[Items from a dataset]
= Beginning of Section =
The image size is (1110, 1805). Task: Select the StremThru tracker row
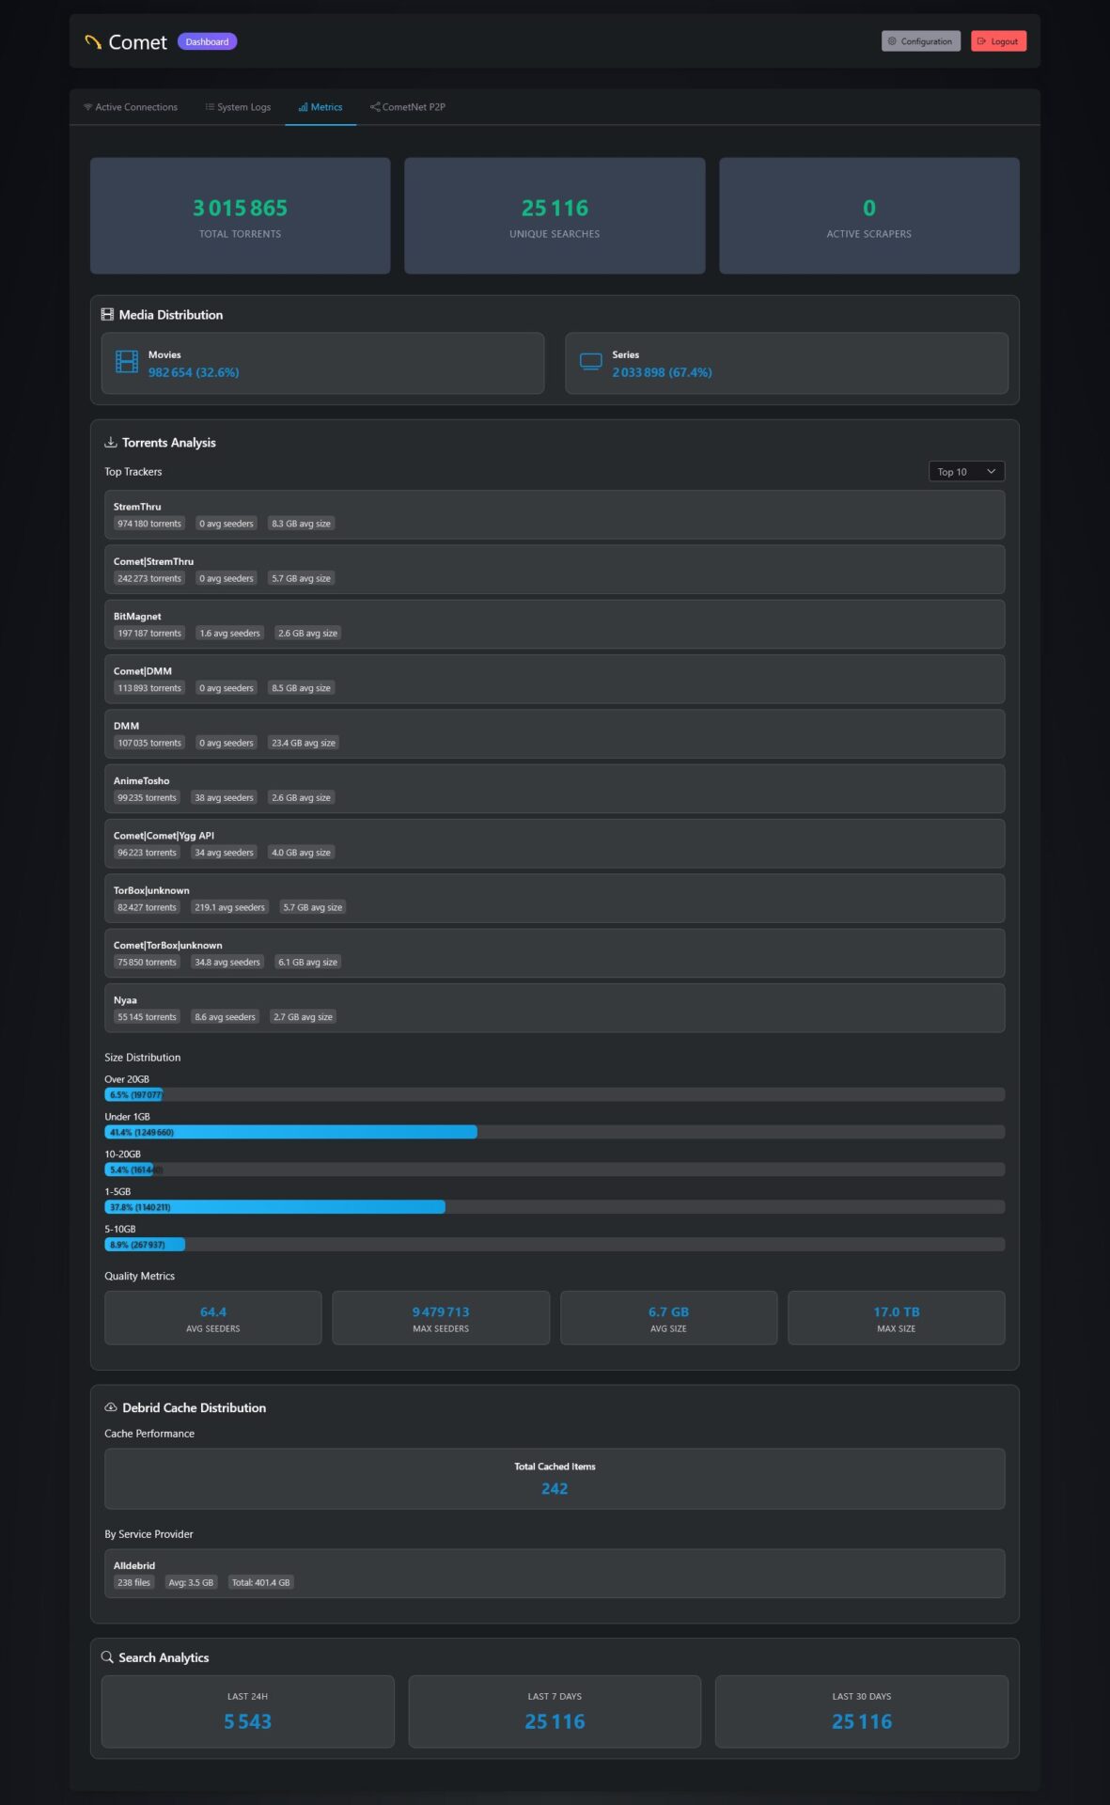pyautogui.click(x=555, y=514)
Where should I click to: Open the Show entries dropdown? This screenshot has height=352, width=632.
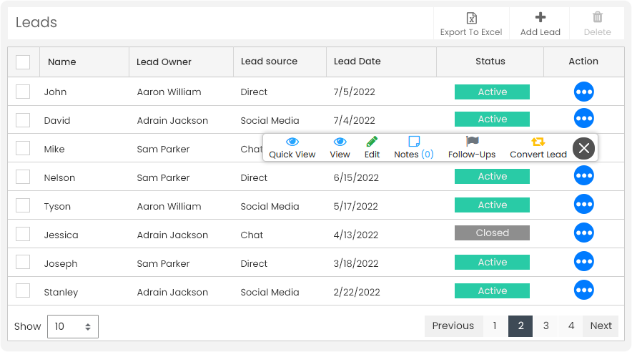coord(73,326)
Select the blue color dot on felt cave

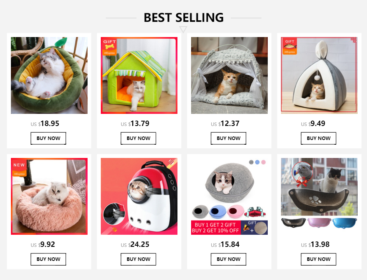[257, 162]
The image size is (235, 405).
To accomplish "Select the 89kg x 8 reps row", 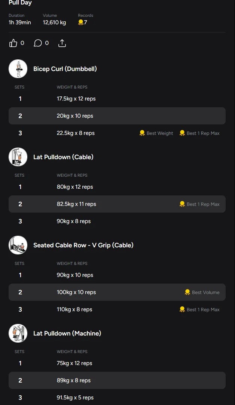I will coord(117,380).
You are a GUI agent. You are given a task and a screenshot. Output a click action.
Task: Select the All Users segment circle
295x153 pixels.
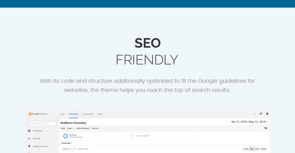click(x=65, y=136)
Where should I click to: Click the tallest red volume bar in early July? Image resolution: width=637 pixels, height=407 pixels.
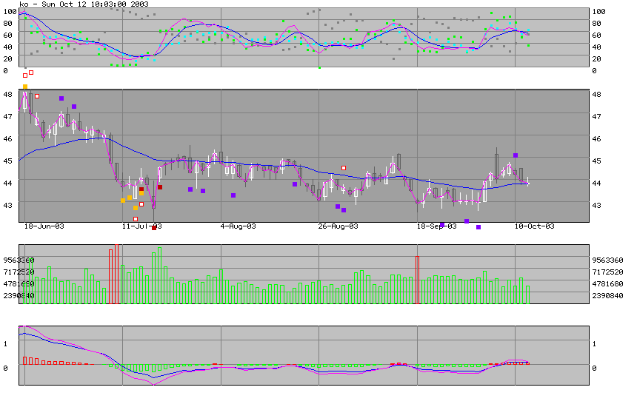click(117, 274)
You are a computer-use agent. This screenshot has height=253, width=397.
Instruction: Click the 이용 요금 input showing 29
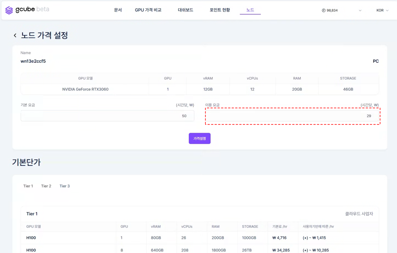[x=292, y=116]
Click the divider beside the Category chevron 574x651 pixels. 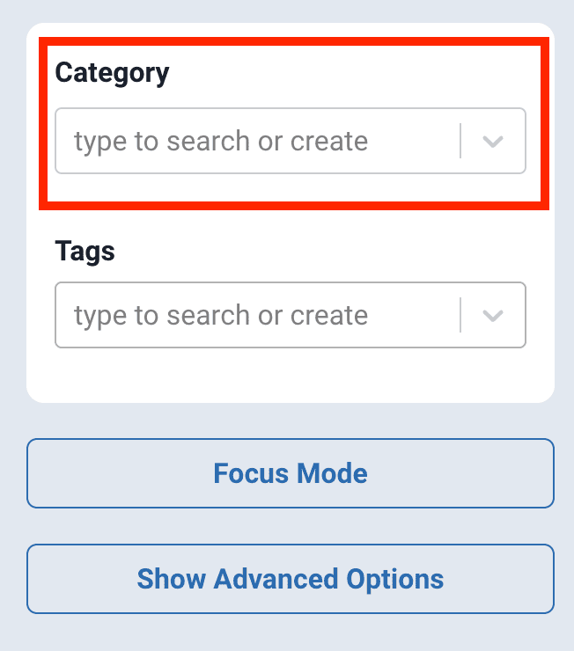tap(460, 141)
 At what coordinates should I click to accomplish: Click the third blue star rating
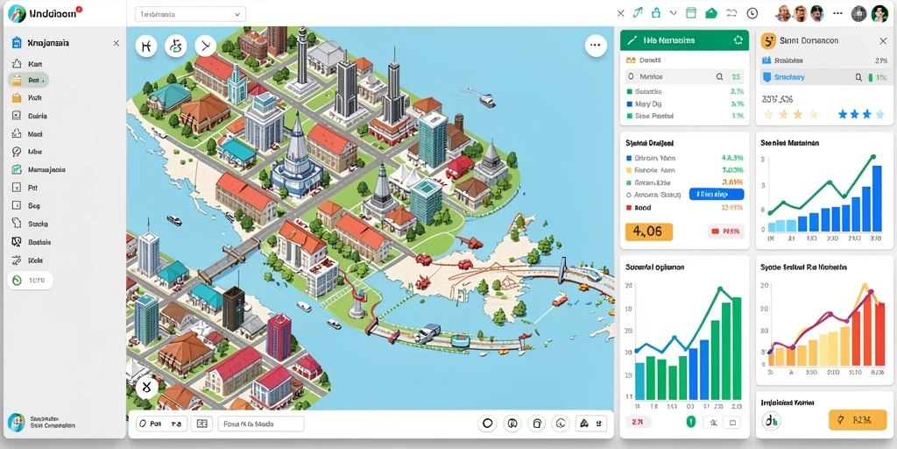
= End of Section =
### Task goal
What lines above contain the word "agent"? Return each such line.

### Solution for this exercise
You are a GUI agent. You are given a task and a screenshot. Output a click action.
You are a computer-use agent. This screenshot has height=253, width=397.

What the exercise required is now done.